There are 38 guys on the Mets roster and only one of them bothers me being on the team. And hopefully the nameless, useless LOOGY won’t be on the playoff roster. There are three guys who don’t do it for me but all three have gone from starting roles on Opening Day to time-sharing roles here down the stretch, so that’s a good thing in my mind. And then there’s Matt Harvey.
Harvey being on the Mets thrills me. As a fan, you live to have the chance for a guy like Harvey playing on your team and to root for him. It’s fantastic to have a guy on your side that makes fans of other teams jealous. He’s a guy who’s not afraid of the spotlight, a guy who’s living his life the way a young, articulate millionaire should. He’s going to Rangers games and dating super models and playing pranks with Jimmy Fallon.
And even after missing an entire year due to injury, he comes back and was his dominating self. Sure, the won-loss record wasn’t as gaudy as it could be, due mostly to the inept offense of half the season, but each time Harvey went to the mound, the fans expected something great. If he had to pitch the last game of the season with everything at stake, there’s no way on earth he’d allow 7 ER in 0.1 IP. That is simply unfathomable.

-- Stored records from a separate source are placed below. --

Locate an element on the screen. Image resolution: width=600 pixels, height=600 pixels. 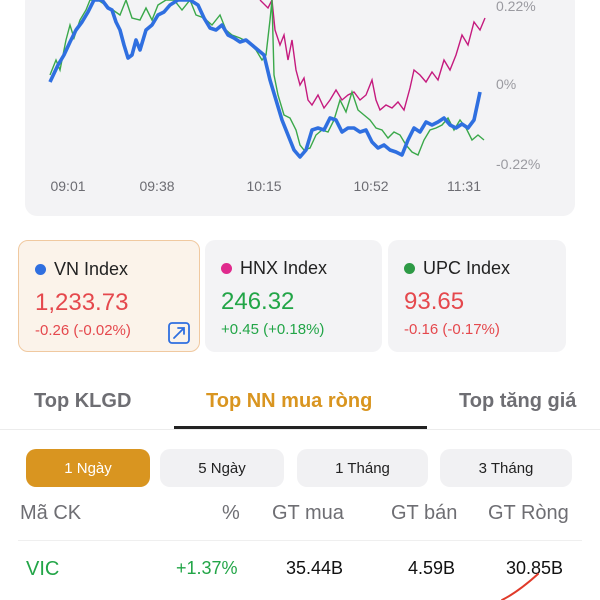
index-card-title: HNX Index is located at coordinates (274, 268).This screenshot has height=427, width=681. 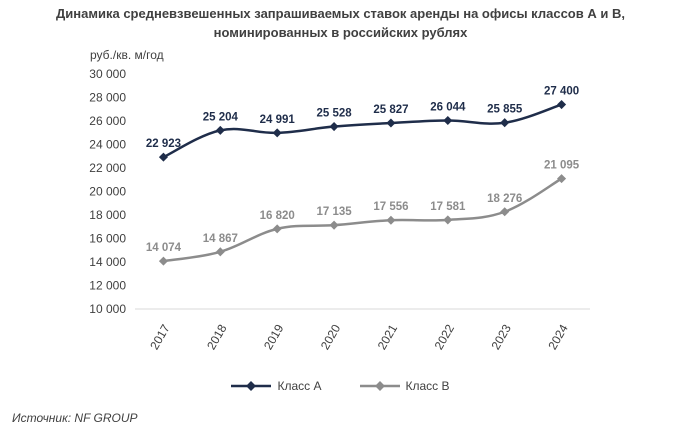 I want to click on x-tick-label: 2023, so click(x=501, y=337).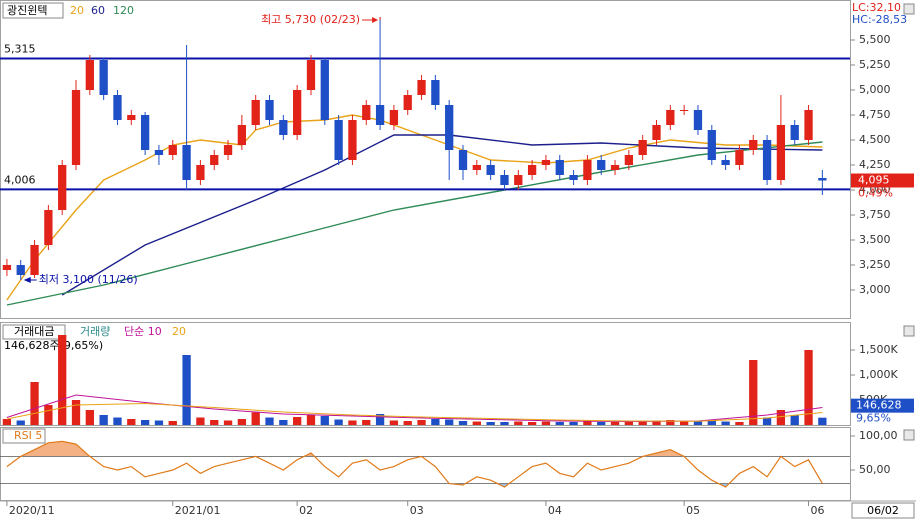 The width and height of the screenshot is (916, 520). I want to click on volume-change: 9,65%, so click(874, 418).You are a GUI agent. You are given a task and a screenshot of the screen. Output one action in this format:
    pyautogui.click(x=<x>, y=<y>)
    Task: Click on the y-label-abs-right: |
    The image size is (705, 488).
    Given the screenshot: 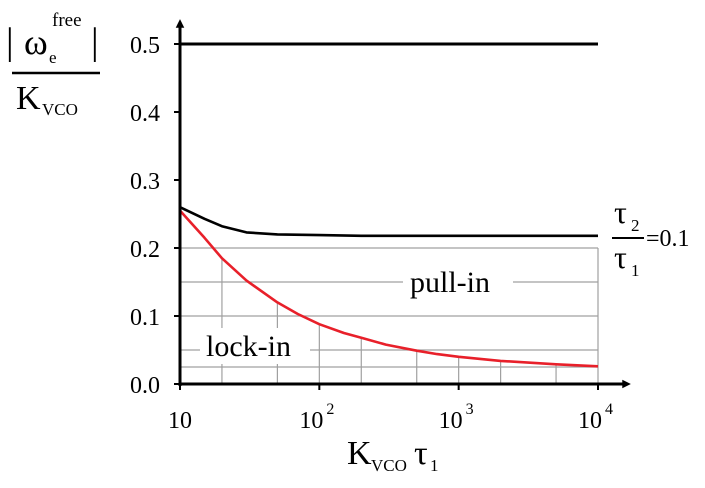 What is the action you would take?
    pyautogui.click(x=95, y=42)
    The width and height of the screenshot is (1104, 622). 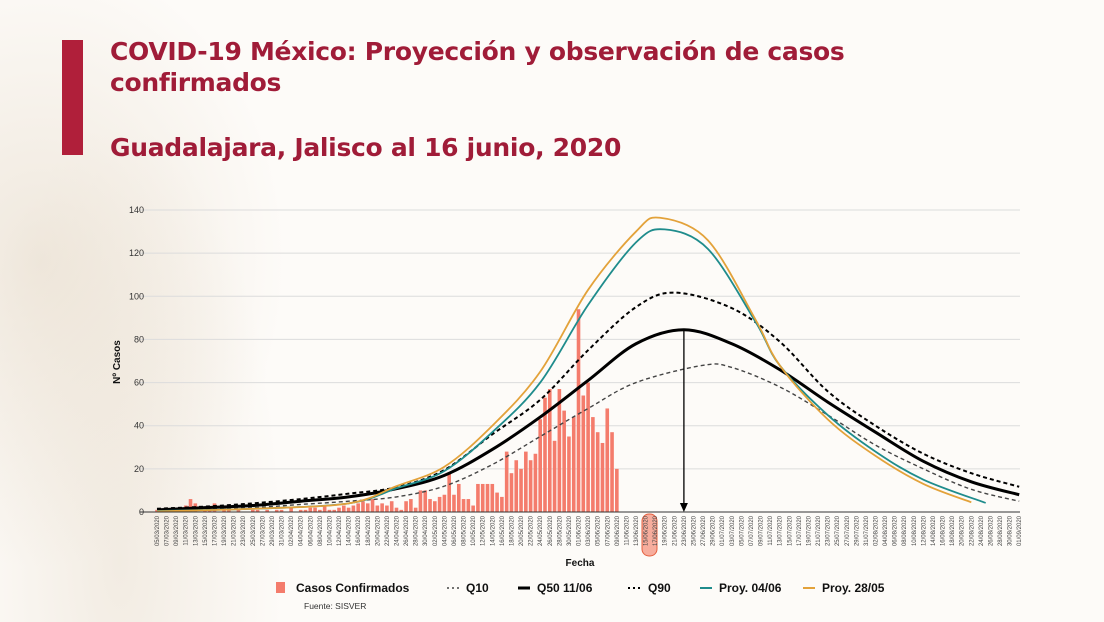 What do you see at coordinates (752, 530) in the screenshot?
I see `x-tick-label: 07/07/2020` at bounding box center [752, 530].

Which is what makes the kerfuffle over his usage so utterly disappointing.
We’re so used to Harvey doing everything right and here was something that was not only bungled but screwed up so badly that the same fan base that adored him was ready to ship him out of town at a discounted rate. As an unabashed Harvey fan the whole thing felt like a bone-crushing punch to the kidneys. Never saw it coming and it left me on the floor, unable to properly react.
This is Matt freakin Harvey we’re talking about and people were suggesting trading him straight up for a shortstop and my only reaction was, “Eh, the Red Sox need to kick in something else.” At least Harvey had the promise of nine-figure contracts dancing in his head to cloud his judgment, something the rest of us didn’t have.
Yes, Harvey didn’t handle this right and it’s fine for us fans to be disappointed in that. He shouldn’t have let his agent make the announcement that he did, and just as importantly, at the time that he did. Yes, Harvey’s follow-up press conference did nothing to make things better. But since then, Harvey has been saying the right things, and more importantly, doing the right things.
Saturday, Harvey threw 97 pitches and was on the mound way past the time that a guy coming off surgery and only worried about a future contract would be. As cold-hearted realists, we can wonder about the wisdom of that decision. As Harvey fans, we should be overjoyed that our alpha is out there letting his actions take center stage.
It was not a dominating performance, as he went 6.2 IP and allowed 2 ER. But given that his teammates staked him to a five-run lead early, it was more than enough. Harvey wasn’t looking over his shoulder once the fourth inning rolled around and his agent wasn’t releasing stories to his favorite media person after the game, either.
For a couple of weeks, we’ve been worried about how Harvey would be in the playoffs. Would he even pitch? Would he only throw four innings and then be removed? Now it seems those worries are out the window. The Mets clinching this early allows them to manipulate their rotation the rest of the way so that when Game 1 of the NLDS rolls around, Harvey will be on the mound. And if he threw 97 pitches yesterday, there’s no way on earth he’s coming out early in a playoff game.
Bring on the Dodgers and who cares if they throw Clayton Kershaw and Zack Greinke at us — they have to go against Harvey and Jacob deGrom. And unlike the Dodgers, the Mets’ pitching doesn’t fall off a cliff after those two. And if push comes to shove, the Mets will have Harvey on the mound for Game 5 if it comes to that.
And all Mets fans should be comforted with that knowledge.